项目名称: 秦苓液调控AMPK信号系统抑制尿酸性肾病免疫代谢炎性损伤的分子机制研究
项目编号: No.81473516
项目类型: 面上项目
立项/批准年度: 2015
项目学科: 医药、卫生
项目作者: 孟凤仙
作者单位: 北京中医药大学
项目金额: 72万元
中文摘要: 尿酸性肾病的发病机制与多因素相关。尿酸作为前炎性因子介导的免疫代谢炎性网络通路是尿酸性肾损害机制的核心环节。我们在完成国家自然基金课题的后续研究中发现,秦苓液显著上调尿酸性肾病大鼠肾组织腺苷酸活化蛋白激酶(AMPK)基因转录及蛋白表达水平。由此推论:该方抑制尿酸性肾损害的分子机制可能由其诱导激活免疫代谢炎性抑制因子AMPK上游信号系统完成。故本项目在原工作基础上,从秦苓液对AMPK信号通路的调控机制及其对介导尿酸性肾损害的关键免疫炎性分子的干预途径、作用机制研究入手,在基因和蛋白质水平,采用体内外试验相结合的方式,研究秦苓液对AMPK磷酸化活性的影响,研究秦苓液作用下通过siRNA调控AMPK表达水平对下游分子信号通路的影响机制。探讨秦苓液抑制尿酸性肾病免疫代谢炎性损伤的作用靶点及上游环节。为丰富本病治疗寻找新突破,为AMPK在免疫代谢炎性疾病领域中的生物学效应研究奠定基础。
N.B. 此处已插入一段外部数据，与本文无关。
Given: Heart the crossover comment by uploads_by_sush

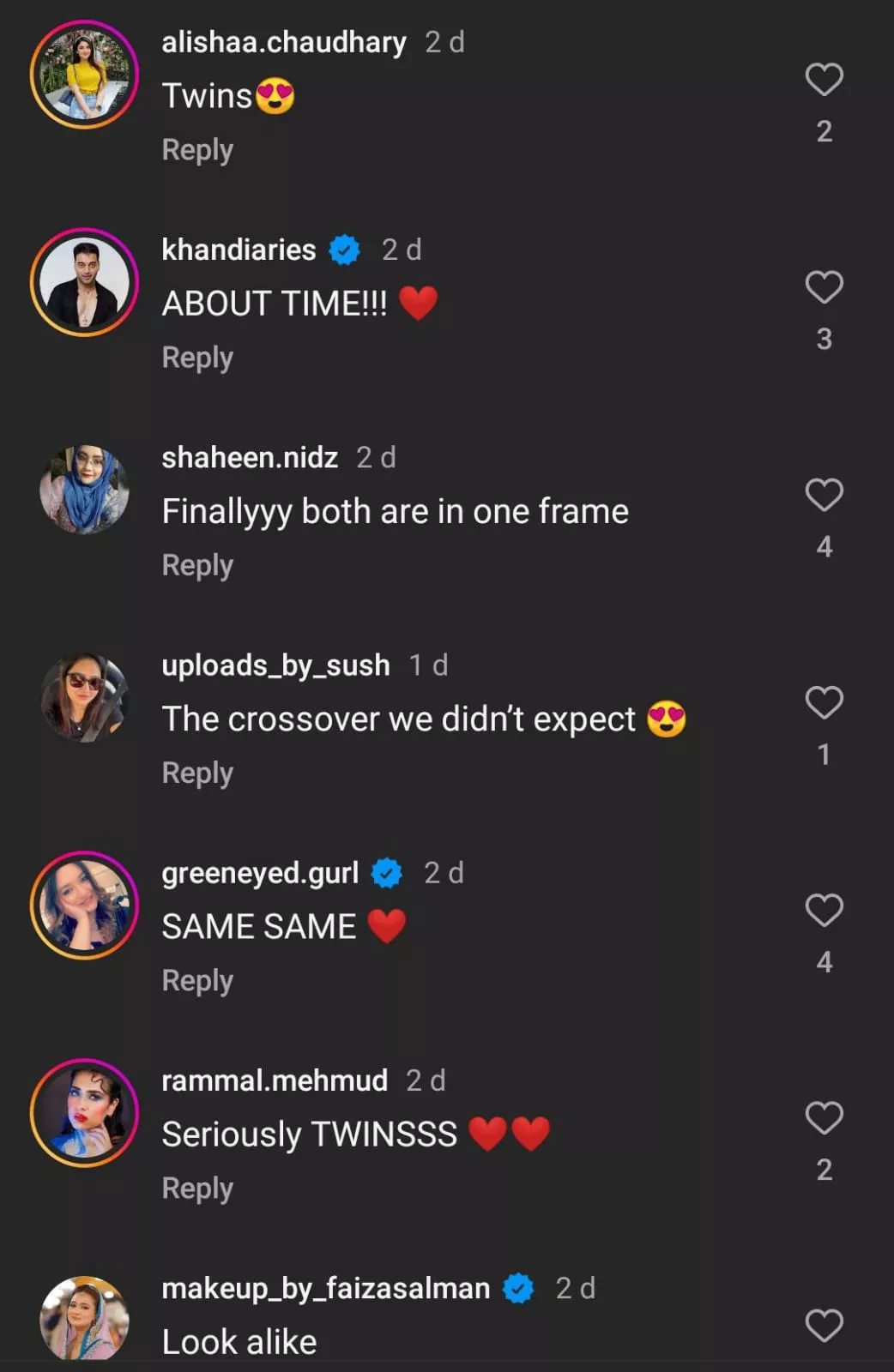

中文关键词: 秦苓液;AMPK信号系统;尿酸性肾病;分子机制
英文摘要: Hyperuricemic nephropathy is related with many factors. The network immunological metabolic inflammatory pathways mediated by uric acid, a pro-inflammatory cytokine, is the core factor for renal damage.We found, in the subsequent research supported by the National Natural Science Foundation of China, that Qinlingye significantly up-regulated the gene and protein expression of the nephridial tissue's adenosine monophosphate-activated protein kinase (AMPK) in rats with Hyperuricemic nephropathyInference: Qinlingye may induce and activate the up-stream signals of the immunological metabolic inflammation inhibitory cytokine AMPK to repress hyperuricemic renal impairment.On the basis of our finished work, in this study, we will, focusing on how Qinlingye regulates AMPK signaling pathway and effects the key immunological metabolic cytokines mediating renal impairment, research in Qinlingye's effect on AMPK phosphorylation activity and siRNA regulation on AMPK and its downstream signaling pathways, thus to explore the target of Qinlingye represses immunological metabolic inflammatory impairment of hyperuricemic nephropathy.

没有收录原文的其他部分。